Listening to the Animals

by Emily Livingstone

There seems to be no way to stop people from swimming into the cave—at least, not from where we are. Each summer, we get at least two or three. The last was only a boy, emerging into our desert soaked and in his swim trunks, still making paddling motions with his hands. We held him while he cried. We listened sympathetically to his insistence that he’d be found, that he’d get back, that this was all a dream. Slowly, he became one of us, and we began to teach him. 

Lesson One: Do not leave the compound alone. The desert is hot, dry, and killing. The ocean may not have an end, and there is no lumber to build a boat. 

Lesson Two: Eat only plants, and even then, you might die. There are several poisonous ones. Rely on us to help you choose.

Lesson Three: Do not listen to the animals. Some of them look ordinary—or like what you’d expect back home. But they can all speak, and their advice is deadly. One sympathetic sounding whale invited Hannah into his mouth, saying it could swim through an underwater portal and bring Hannah home. We begged her not to go, but she stepped onto the tongue of the whale and we never saw her again. 

How do we know the whale didn’t keep its promise? the boy wanted to know. 
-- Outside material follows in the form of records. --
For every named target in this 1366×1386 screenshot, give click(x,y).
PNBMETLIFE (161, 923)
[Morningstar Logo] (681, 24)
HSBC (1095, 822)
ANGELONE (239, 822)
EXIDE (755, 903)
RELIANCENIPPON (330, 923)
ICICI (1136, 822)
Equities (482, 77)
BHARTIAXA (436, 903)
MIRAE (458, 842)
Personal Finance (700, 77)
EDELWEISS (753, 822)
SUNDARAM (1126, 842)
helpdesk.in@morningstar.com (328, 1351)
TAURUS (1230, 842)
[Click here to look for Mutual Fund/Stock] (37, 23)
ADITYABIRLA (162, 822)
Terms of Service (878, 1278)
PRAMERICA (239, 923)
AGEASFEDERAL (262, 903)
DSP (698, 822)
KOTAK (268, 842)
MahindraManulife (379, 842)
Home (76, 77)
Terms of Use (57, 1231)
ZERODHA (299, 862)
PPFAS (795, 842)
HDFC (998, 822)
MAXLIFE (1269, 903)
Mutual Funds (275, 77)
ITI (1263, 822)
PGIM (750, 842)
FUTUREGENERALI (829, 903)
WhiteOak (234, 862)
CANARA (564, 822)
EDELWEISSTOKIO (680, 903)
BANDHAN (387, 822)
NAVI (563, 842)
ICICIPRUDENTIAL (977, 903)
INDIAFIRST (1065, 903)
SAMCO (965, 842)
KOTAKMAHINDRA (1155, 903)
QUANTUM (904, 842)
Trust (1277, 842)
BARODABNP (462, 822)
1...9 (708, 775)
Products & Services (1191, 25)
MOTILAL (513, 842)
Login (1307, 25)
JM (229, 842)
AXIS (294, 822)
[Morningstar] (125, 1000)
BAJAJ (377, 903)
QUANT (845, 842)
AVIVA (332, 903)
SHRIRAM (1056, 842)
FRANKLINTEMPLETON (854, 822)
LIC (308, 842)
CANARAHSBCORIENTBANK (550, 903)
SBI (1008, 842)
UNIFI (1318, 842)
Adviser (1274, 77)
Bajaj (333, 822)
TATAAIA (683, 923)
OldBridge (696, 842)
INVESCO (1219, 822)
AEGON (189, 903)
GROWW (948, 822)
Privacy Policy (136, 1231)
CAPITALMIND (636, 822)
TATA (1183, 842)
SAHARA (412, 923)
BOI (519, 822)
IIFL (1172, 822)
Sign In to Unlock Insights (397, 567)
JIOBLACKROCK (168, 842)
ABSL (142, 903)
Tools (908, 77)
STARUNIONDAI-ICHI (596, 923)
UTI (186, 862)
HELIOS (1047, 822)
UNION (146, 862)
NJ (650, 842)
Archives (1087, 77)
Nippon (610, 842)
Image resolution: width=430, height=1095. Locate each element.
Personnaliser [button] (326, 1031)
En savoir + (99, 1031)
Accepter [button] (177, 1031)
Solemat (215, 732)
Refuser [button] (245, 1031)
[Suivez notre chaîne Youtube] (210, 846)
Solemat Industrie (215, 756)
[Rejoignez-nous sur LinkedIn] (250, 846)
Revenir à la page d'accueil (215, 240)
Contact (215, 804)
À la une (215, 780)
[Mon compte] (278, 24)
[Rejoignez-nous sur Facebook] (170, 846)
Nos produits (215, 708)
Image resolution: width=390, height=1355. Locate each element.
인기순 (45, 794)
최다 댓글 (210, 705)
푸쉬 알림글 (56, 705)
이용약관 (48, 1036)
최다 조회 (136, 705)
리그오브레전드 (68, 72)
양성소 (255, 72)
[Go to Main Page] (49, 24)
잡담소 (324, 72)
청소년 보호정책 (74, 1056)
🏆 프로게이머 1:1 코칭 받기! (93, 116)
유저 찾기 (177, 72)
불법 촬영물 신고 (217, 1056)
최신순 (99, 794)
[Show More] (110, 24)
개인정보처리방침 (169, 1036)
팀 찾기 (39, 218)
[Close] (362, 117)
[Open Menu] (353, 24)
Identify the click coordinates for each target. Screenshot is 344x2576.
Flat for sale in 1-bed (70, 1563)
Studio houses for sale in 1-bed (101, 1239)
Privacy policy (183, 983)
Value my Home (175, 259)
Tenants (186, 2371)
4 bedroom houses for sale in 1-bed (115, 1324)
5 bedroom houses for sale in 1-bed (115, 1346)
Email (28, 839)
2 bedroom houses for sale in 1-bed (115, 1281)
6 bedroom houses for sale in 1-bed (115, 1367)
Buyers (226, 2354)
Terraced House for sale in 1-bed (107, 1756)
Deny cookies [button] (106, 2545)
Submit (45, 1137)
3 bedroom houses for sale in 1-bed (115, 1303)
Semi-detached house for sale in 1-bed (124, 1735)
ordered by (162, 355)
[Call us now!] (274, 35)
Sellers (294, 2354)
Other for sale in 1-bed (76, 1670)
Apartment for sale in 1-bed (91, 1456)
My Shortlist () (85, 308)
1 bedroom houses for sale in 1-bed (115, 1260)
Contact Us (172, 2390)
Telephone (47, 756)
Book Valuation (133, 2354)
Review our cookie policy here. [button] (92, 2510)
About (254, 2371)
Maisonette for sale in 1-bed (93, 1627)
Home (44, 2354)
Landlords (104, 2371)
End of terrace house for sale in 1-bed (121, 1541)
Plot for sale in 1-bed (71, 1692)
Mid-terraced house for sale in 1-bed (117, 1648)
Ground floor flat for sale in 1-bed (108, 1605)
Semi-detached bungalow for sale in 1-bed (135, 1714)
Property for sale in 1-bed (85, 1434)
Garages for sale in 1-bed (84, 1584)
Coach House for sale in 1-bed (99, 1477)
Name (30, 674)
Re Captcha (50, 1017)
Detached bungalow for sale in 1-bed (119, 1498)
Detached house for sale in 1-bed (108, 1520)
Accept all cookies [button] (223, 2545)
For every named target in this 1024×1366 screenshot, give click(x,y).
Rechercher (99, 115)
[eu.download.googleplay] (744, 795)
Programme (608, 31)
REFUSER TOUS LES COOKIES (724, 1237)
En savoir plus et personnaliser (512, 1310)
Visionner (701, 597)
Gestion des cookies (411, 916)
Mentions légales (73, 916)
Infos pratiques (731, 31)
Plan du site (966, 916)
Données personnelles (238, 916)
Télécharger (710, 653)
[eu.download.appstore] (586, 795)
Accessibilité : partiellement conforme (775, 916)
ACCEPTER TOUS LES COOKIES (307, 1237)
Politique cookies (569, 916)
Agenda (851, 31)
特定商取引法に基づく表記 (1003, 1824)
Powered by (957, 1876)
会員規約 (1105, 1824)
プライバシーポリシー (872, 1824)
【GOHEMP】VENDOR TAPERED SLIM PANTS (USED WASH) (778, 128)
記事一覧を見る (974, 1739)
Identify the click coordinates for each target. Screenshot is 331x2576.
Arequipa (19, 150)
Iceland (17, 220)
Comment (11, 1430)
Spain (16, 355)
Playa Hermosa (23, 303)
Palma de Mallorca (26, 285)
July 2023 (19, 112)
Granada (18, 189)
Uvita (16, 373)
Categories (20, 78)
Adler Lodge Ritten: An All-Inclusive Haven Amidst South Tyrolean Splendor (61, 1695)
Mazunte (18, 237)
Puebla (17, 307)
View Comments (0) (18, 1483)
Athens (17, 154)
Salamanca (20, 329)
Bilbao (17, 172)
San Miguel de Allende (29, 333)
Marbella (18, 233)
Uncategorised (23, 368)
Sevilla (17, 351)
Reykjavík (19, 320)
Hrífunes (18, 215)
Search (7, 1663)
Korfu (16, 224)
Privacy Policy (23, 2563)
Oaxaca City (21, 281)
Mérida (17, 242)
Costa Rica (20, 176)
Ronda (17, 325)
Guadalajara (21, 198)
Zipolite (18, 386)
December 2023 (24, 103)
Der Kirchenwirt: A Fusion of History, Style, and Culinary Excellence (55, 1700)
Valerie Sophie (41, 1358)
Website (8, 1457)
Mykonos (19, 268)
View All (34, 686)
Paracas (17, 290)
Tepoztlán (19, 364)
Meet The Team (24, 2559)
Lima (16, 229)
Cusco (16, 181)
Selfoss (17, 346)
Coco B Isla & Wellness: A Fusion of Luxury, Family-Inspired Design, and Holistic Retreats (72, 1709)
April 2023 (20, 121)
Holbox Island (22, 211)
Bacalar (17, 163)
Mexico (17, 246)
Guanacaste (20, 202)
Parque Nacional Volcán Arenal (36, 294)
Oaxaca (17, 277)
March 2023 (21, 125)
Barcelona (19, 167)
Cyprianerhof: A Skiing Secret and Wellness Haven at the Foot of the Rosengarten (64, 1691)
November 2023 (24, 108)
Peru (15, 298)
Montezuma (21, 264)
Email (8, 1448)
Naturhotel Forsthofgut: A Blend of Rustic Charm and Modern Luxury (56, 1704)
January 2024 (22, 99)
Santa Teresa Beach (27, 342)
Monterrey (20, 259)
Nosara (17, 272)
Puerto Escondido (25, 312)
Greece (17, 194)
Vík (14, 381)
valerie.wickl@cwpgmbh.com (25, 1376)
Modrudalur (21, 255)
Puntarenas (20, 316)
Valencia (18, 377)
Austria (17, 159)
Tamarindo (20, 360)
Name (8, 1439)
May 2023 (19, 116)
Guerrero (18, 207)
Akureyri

We tell another story. A coyote called out to Robin, promised to give him a wish, if he could only catch her by the tail. We tried to hold Robin back, but Robin ran and ran until he was gone. One of our search parties found him, gnawed to the bone by family of coyotes, big teeth and little. 

How did we know it was him? the boy asked. 

There are so few of us. Who else could it have been? 

The boy tried to ask another question, but we cut him off: You will see. 

The boy went out on patrols, exploring, gathering food. He took his turn at watch. He helped us to mend our shelters. But he didn’t speak much, and we worried. 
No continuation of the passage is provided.